Dataset entries:
..............................
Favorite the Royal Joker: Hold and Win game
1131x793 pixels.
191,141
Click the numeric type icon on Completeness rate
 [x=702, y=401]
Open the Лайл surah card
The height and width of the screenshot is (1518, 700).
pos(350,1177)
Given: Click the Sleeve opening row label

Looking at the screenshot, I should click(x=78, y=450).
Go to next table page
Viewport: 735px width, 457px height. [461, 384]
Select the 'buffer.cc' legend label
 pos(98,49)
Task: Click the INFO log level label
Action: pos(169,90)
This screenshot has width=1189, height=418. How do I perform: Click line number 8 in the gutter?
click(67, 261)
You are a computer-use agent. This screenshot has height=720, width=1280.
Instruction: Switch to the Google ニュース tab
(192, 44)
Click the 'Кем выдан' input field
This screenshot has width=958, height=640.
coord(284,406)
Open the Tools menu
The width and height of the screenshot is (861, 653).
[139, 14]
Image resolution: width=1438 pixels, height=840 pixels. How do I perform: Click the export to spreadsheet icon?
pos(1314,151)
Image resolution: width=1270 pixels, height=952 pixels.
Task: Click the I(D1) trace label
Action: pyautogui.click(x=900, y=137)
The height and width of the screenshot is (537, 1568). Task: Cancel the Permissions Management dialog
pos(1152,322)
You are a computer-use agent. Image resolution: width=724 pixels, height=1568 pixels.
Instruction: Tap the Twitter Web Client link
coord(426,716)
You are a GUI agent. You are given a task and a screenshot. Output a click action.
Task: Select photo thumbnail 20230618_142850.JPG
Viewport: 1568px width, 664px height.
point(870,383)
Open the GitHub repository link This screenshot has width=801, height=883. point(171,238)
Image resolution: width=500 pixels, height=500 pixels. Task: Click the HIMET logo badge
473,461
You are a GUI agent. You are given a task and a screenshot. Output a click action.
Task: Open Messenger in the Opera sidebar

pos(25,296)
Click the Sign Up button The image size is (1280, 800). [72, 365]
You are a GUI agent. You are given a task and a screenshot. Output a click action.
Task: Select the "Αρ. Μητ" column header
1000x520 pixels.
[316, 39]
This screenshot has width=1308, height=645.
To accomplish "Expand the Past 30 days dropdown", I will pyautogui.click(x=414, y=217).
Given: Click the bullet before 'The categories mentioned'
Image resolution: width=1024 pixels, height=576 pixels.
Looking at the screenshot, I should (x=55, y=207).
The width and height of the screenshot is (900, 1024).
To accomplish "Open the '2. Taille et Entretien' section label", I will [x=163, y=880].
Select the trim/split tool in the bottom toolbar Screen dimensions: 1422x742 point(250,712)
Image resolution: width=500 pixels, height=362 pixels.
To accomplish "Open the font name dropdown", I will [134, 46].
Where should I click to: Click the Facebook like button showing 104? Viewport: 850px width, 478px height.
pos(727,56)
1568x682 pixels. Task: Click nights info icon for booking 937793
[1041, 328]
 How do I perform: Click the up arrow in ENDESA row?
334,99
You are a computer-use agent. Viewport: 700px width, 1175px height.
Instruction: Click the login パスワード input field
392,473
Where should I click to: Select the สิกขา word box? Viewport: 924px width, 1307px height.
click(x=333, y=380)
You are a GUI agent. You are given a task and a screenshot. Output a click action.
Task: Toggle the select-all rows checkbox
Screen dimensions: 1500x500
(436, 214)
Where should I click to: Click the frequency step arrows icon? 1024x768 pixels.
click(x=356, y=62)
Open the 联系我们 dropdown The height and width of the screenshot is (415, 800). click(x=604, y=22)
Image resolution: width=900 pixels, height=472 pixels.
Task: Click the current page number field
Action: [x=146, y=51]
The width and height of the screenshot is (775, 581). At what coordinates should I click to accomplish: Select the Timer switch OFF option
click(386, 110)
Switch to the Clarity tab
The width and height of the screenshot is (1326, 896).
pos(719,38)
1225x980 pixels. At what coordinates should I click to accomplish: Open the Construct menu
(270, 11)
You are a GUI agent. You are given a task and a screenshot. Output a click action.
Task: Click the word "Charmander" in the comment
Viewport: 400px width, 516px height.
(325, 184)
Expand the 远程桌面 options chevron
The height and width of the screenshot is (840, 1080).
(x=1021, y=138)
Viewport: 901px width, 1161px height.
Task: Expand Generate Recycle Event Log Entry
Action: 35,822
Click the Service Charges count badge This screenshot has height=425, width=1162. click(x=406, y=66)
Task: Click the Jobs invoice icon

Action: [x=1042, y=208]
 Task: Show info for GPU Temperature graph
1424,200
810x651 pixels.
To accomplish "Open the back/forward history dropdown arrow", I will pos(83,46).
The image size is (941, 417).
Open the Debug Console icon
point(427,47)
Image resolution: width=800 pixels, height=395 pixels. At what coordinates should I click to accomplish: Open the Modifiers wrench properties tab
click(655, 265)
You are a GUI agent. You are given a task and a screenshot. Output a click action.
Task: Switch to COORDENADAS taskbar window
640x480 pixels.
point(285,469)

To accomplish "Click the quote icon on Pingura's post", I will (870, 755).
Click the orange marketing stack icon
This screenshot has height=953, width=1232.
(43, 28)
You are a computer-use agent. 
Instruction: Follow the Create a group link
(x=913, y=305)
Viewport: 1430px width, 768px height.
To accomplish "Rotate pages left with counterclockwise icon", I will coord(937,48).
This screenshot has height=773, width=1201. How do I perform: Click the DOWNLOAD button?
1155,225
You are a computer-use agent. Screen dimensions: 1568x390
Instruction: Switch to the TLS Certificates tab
..............................
WHAT TO WORK ON - Of the entries above, transcribe exactly those lines that fall between the line containing "1000x520 pixels." and the line containing "Image resolution: width=500 pixels, height=362", together with those two lines.

TASK SOLUTION -
1000x520 pixels.
[316, 39]
This screenshot has width=1308, height=645.
To accomplish "Expand the Past 30 days dropdown", I will pyautogui.click(x=414, y=217).
Given: Click the bullet before 'The categories mentioned'
Image resolution: width=1024 pixels, height=576 pixels.
Looking at the screenshot, I should (x=55, y=207).
The width and height of the screenshot is (900, 1024).
To accomplish "Open the '2. Taille et Entretien' section label", I will [x=163, y=880].
Select the trim/split tool in the bottom toolbar Screen dimensions: 1422x742 point(250,712)
Image resolution: width=500 pixels, height=362 pixels.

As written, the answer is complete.